6) The reason for this [rule] is that if a single person is left out, the full hall shall not be joyful. Even more so in a situation of obvious suffering, you may not stray from this requirement. To have a physician act indifferently, or [even worse] joyous and delighted, haughty and self-absorbed, this is a disgrace in the eyes of spirits and humans alike and not something a person of consummate cultivation would ever do. This then should be the real sense of purpose in medicine.
1) Now concerning the standards of medical practice, you must not speak excessively or tease in jest, chatter and banter boisterously, pass judgment on what’s right or wrong, discuss other people’s affairs, flaunt your reputation, slander the other physicians, or brag about your own accomplishments.
2) To have cured a single disease by chance and then put on airs, acting superior to others and stating that you are unequalled under heaven, this is the achilles tendon of physicians!
3) Lord Lao said: “When humans carry out acts of visible virtue, humans will reciprocate themselves; when humans carry out acts of hidden virtue, the spirits will reciprocate. When humans carry out acts of visible vice, humans will reciprocate themselves; when humans carry out acts of hidden vice, the spirits will harm them.”
4) Pursuing these two paths, how could the retribution of visible and hidden acts ever be mistaken!
1) For this reason, as physicians you may not depend on your own greatness [alone] and focus your heart on official ranks and material possessions, but you must create a heart intent on relieving suffering. Then, in the midst of experiencing the obscurity of your fate, you will yourself feel blessed in multiple ways.
2) Moreover, you may not take the wealth and rank of others as a reason to prescribe valuable and expensive medicinals, making them difficult for others to seek, and bedazzle others with your own competence.
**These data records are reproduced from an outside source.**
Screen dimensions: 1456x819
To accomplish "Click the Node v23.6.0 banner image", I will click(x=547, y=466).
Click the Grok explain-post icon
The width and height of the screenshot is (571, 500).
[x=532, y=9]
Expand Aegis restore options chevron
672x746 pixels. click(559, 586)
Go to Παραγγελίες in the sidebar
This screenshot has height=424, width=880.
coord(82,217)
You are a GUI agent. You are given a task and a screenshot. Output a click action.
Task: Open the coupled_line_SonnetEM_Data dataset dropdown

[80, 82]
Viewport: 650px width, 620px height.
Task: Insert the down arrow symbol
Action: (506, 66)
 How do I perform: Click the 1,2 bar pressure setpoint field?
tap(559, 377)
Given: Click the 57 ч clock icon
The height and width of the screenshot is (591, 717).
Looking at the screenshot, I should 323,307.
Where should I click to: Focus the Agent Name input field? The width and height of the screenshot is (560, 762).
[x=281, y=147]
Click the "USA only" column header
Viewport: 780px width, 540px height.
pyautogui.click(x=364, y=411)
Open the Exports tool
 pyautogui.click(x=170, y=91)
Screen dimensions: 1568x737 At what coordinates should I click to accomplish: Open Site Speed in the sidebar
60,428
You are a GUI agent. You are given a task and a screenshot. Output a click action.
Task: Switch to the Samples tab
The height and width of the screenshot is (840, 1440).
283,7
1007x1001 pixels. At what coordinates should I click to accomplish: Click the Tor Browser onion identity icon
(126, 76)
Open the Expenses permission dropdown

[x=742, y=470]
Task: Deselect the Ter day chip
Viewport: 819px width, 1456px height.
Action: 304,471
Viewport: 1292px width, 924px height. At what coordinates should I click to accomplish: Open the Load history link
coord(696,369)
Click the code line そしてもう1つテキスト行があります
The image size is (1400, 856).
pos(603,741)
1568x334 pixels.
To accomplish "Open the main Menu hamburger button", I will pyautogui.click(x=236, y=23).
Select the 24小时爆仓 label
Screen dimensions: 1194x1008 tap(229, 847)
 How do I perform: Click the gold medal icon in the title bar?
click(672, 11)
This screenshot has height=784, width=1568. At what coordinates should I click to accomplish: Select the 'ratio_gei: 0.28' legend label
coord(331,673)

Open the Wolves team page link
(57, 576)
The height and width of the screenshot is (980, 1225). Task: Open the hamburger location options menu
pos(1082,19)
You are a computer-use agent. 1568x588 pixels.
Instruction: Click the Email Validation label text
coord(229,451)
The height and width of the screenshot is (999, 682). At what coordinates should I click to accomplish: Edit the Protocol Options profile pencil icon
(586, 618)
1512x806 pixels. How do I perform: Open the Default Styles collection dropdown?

I trust that this is not the path of zhōng and shù.
3) Because my intention lies in rescuing and saving [people], I have discussed [medicine] by bending it and breaking it up into bits and pieces. Students must not be insulted by the vulgarity of my words.
 張湛: A scholar from the Eastern Jīn period and author of a commentary on the Lìe Zǐ 列子 and a text called Yǎng Shēng Yào Jí 養生要集 (Essential Collection on Nurturing Life).
無作工夫形跡之心: This phrase is quite difficult to translate. We interpret it as a warning for practitioners against the professional arrogance of indulging in a martyr’s attitude, by considering your work as toil, as hard labor in dedication to others, and by worrying what your work looks like to the outside world.
 In its literal meaning, the term gāo huāng 膏肓 refers to an area between the bottom of the heart and the diaphragm. In a more metaphorical sense, it means hard-to-reach places or, in a medical context, particularly vulnerable locations in the body or even diseases that are difficult to treat.
 忠恕之道: The two terms zhōng and shù constitute the famous pair of virtues celebrated in the Confucian tradition as the key to interpersonal relationships and the essence of Confucius’ teachings. Zhōng is the depiction of the character 中 zhōng (“center”) over a heart and refers to a quality of integrity or loyalty that allows the smooth functioning in hierarchical relationships, both up and down. Shù, on the other hand, describes a quality of reciprocity, the ability of “likening oneself to others,” as the character expresses: It is a combination of 如rǔ (“being like”) and the heart, so in other words, the ability to follow the Golden Rule or putting oneself in the other person’s shoes. James Legge has translated the pair as “true to the principles of our nature and the benevolent exercise of them to others” (quoted in Mathews Chinese English Dictionary, p. 215).